Duke coach Kerstin Kimel was the chair of the IWLCA's recruiting issues committee, helping develop and submit the proposal.

Coaches React to the Passing of Early Recruiting Legislation

It’s been a little over 24 hours since news broke that the NCAA Division I Council passed Proposal 2016-26, which prohibits college lacrosse coaches from communicating with prospective student-athletes until Sept. 1 of their junior year of high school. In addition, the IWLCA officials confirmed Saturday that the legislation is effective immediately, after it was labeled “noncontroversial” by the NCAA Board of Governors.

The proposal, developed by the IWLCA and submitted jointly with the IMLCA, was aimed at curbing the early recruiting trend which saw players commiting to college programs as early as eighth grade.

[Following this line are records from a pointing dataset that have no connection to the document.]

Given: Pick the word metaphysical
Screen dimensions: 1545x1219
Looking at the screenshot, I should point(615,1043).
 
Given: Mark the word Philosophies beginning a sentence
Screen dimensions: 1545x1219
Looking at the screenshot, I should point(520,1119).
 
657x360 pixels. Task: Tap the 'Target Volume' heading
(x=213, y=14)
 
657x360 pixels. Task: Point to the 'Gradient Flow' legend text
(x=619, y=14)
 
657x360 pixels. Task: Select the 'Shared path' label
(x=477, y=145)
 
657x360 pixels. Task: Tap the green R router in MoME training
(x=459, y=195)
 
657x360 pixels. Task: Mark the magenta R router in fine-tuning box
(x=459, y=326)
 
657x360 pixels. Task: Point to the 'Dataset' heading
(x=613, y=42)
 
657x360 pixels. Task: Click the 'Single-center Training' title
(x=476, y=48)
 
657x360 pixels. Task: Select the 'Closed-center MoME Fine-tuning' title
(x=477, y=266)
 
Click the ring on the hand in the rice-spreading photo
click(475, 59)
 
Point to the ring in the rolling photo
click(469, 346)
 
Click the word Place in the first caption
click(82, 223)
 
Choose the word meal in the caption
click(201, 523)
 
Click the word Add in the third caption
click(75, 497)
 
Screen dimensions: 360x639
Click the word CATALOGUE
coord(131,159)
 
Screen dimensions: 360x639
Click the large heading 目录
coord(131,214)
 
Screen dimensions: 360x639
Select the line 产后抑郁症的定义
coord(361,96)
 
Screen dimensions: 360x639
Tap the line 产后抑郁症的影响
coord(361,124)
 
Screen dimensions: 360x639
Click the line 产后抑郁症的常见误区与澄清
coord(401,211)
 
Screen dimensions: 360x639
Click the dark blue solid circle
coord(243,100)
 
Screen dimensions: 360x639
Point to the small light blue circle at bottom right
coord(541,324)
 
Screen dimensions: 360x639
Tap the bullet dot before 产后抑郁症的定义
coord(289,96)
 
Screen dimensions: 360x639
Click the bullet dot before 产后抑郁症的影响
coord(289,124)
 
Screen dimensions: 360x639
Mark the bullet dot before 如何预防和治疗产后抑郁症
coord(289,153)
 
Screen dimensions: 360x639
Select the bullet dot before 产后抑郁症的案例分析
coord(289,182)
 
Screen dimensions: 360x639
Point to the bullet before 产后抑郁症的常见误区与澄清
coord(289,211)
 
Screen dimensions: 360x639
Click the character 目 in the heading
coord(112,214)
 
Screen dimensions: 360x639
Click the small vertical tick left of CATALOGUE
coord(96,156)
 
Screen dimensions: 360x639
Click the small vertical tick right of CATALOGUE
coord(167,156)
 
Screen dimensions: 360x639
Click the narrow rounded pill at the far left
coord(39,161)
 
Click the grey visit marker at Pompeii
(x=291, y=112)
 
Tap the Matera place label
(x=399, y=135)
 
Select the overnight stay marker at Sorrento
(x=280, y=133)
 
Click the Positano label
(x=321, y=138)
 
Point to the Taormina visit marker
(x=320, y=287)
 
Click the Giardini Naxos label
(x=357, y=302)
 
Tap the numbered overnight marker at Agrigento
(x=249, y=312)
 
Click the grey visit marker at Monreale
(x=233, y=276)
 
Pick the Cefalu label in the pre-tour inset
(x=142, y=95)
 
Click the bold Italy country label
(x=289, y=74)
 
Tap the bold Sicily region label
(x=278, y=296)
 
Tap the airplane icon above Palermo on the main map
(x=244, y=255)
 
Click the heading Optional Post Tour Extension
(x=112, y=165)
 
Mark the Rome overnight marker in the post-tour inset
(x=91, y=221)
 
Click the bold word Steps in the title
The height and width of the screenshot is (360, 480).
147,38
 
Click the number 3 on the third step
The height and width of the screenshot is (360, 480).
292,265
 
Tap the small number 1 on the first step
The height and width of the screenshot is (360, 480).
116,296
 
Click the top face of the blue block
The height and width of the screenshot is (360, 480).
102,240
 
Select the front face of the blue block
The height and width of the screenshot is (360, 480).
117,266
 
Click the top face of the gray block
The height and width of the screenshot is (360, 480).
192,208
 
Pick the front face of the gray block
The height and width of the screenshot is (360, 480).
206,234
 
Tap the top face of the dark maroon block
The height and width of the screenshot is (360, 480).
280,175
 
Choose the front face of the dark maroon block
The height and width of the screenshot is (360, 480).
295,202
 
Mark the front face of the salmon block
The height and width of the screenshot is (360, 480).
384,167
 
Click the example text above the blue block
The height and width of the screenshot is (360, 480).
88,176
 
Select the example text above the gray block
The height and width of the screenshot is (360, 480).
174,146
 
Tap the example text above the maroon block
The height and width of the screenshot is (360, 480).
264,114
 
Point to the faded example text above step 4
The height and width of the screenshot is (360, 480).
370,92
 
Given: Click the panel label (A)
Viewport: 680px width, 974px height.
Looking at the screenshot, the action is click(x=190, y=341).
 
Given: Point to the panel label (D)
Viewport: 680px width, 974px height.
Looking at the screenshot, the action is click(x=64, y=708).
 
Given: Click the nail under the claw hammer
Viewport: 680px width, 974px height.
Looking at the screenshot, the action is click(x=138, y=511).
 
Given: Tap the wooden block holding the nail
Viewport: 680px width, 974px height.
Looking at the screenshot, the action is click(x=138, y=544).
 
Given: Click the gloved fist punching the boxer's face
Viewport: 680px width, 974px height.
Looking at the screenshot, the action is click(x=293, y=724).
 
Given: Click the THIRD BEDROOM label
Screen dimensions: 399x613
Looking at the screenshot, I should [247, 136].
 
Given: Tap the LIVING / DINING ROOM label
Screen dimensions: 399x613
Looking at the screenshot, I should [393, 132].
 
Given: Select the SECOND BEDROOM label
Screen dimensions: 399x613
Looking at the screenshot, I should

The proposal was a result of years of work by the the IMCLA and IWCLA’s NCAA Division I legislation committee, but the reaction was instant. Just hours passed and many of the game's biggest names were speaking out on a decision that influences coaches, players and families across the country.

"I'm pleasantly surprised,” Virginia coach Lars Tiffany said. “I didn't think that the NCAA would have the courage to pass a piece of legislation that is drastically different from the current state of affairs and is not easy to enforce. … For the family, this is a win-win. It takes all the pressure off the table.”

“It restores some of my faith in the NCAA. ... We coaches have an avenue to enact change in our sport that is meaningful and impactful.” - Kerstin Kimel

Many coaches were active in the efforts, helping the IWLCA and IMCLA to put together legislation and submit it to the NCAA.

“It restores some of my faith in the NCAA,” said Duke women’s coach Kerstin Kimel, chair of the IWLCA's recruiting issues committee. “We’re not football or basketball or a money-generating sport, but we have legitimate problems that we needed address. … We coaches have an avenue to enact change in our sport that is meaningful and impactful.”

Kimel and Penn women’s coach Karin Corbett spearheaded a three-year effort to develop the legislation, working with members of IWLCA to get it submitted to the NCAA legislative committee last year. Members of the committee lobbied via texts and emails to get the NCAA’s attention.

George Washington coach Tracy Coyne, another member of the NCAA Division I legislative committee, saw the decision as a no-brainer in the current climate of recruiting.

“What was happening wasn't necessary,” she said. “I am so happy and thankful that the NCAA listened. … Five or 10 years from now, we’re going to look at this and say ‘Why did we ever go down a road where there was so much insanity, where there was an arms race to commit your child to a school in the eighth or ninth grade?’”

Penn men’s coach Mike Murphy remembered a time when former Virginia coach Dom Starsia submitted a similar proposal. It came in 2008, when the NCAA was in the midst of conference realignment.

That proposal was not heard on the NCAA legislative cycle, but that didn’t stop those involved from submitting a new proposal years later. Murphy said the decision will help players continue to develop physically and mentally before making a decision on a college.

“We know young kids, boys and girls in the eighth or ninth grade are just not as emotionally mature as they are when they are in 11th and 12th grade,” he said. “It would be hard to say early recruiting is better for making decisions. [The legislation] help them eventually, in terms of figuring out what kind of students they are, what kind of athletes they are and be able to gauge the right fit.”

Tiffany agreed with Murphy, adding that players in eighth and ninth grade will not have to worry about finding the right “venue” to be seen under the new rules. He did suggest, however, that the importance of middle-men like club coaches will be magnified.

“Us college coaches are going to be calling those people, saying, ‘Hey, I heard about your really talented ninth- grader,’” he said. “‘Tell me about him.’ You can only imagine where the conversation goes from there.”


Penn's Mike Murphy, vice president of the IMLCA, said the new rule will help players mature before making a college decision.

Kimel and Coyne both forecasted that now, middle and high school players won’t have to feel guilty about taking time away from the game, especially during the summer.

“In my mind, it’s going to help kid be kids for longer,” Kimel said. “They can feel like they can put sticks down for a few weeks a year and play multiple sports. Families can go on vacation and not feel like they are beholden to a club schedule. … This is going to help the culture of our sport tremendously.”

Coyne used her former Notre Dame program as an example of building a team without recruiting early. She’s confident the coaches can overcome any perceived challenges brought by waiting until Sept. 1 of players’ junior year.

“There really isn’t any reason we can’t go back to that,” she said. “You can build a successful program and make good recruiting decisions by taking your time and getting to know the player and watch them develop.”